Images in the data are to be skipped, while every line is restated exactly as written.

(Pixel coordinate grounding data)
- Opening Delimiter -
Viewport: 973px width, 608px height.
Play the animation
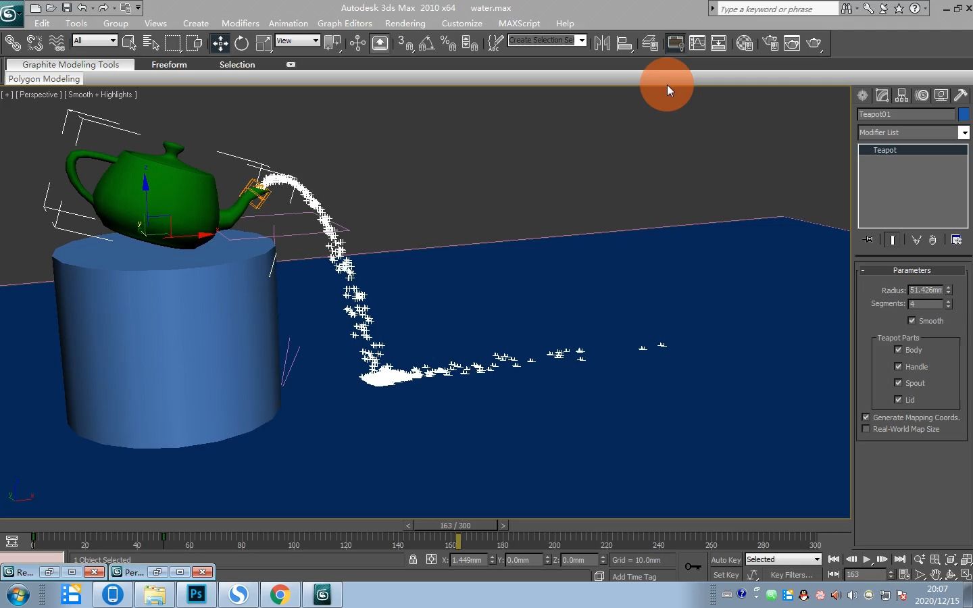(x=867, y=560)
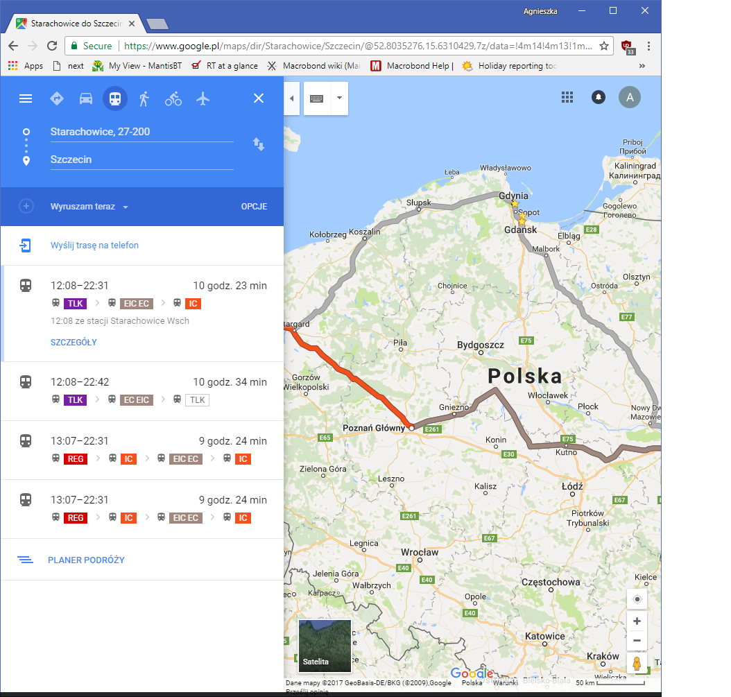The height and width of the screenshot is (697, 731).
Task: Expand the bookmarks overflow chevron
Action: tap(642, 66)
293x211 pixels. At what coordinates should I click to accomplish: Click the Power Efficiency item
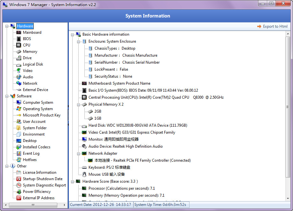click(x=37, y=192)
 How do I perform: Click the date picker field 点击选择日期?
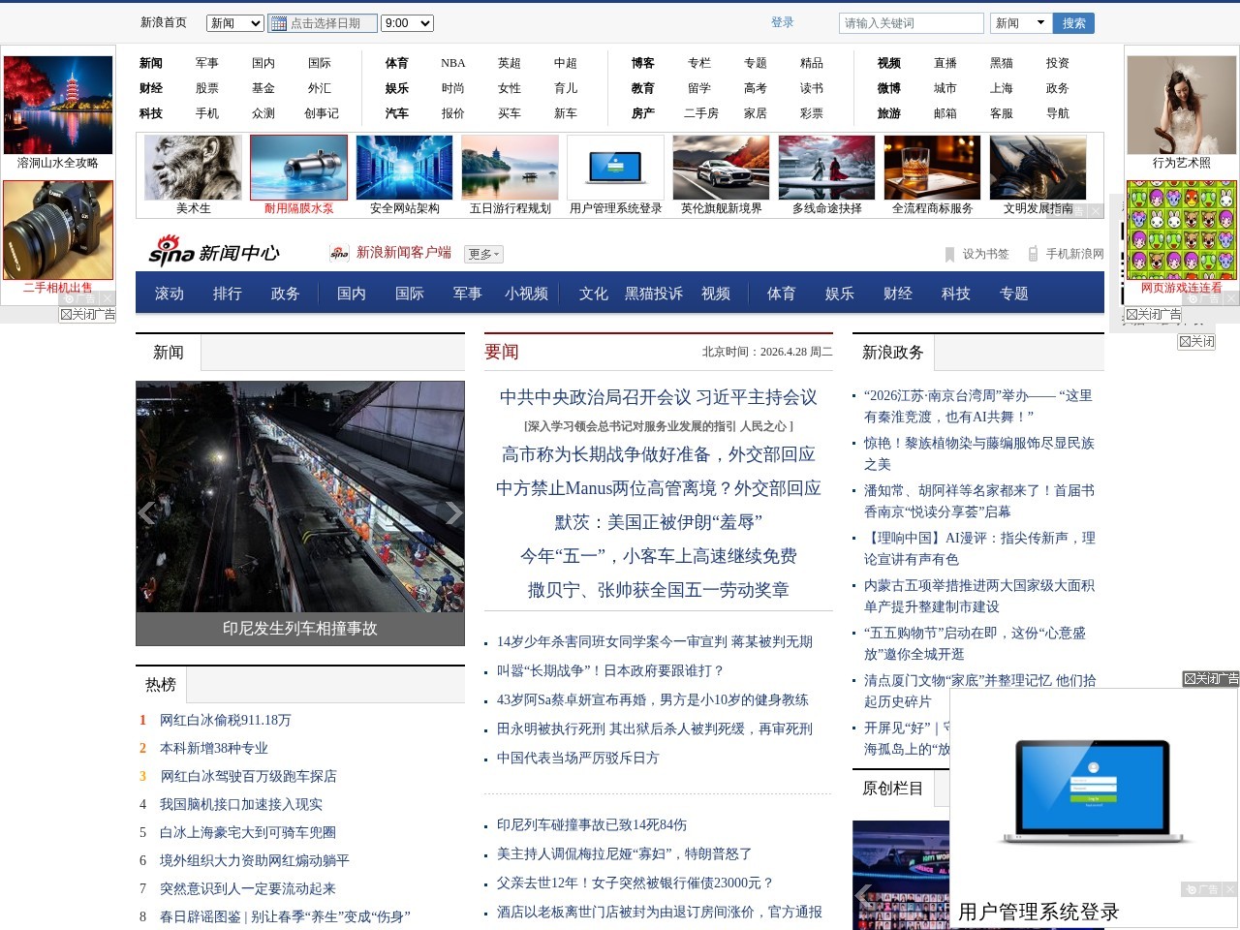click(x=323, y=23)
- Closing Delimiter -
> Exercise result
Viewport: 973px width, 608px height.
Play the animation
(x=867, y=560)
The height and width of the screenshot is (697, 731).
Task: Expand the bookmarks overflow chevron
Action: tap(642, 66)
293x211 pixels. At what coordinates should I click to accomplish: Click the Power Efficiency item
click(x=37, y=192)
 How do I perform: Click the date picker field 点击选择日期?
click(x=323, y=23)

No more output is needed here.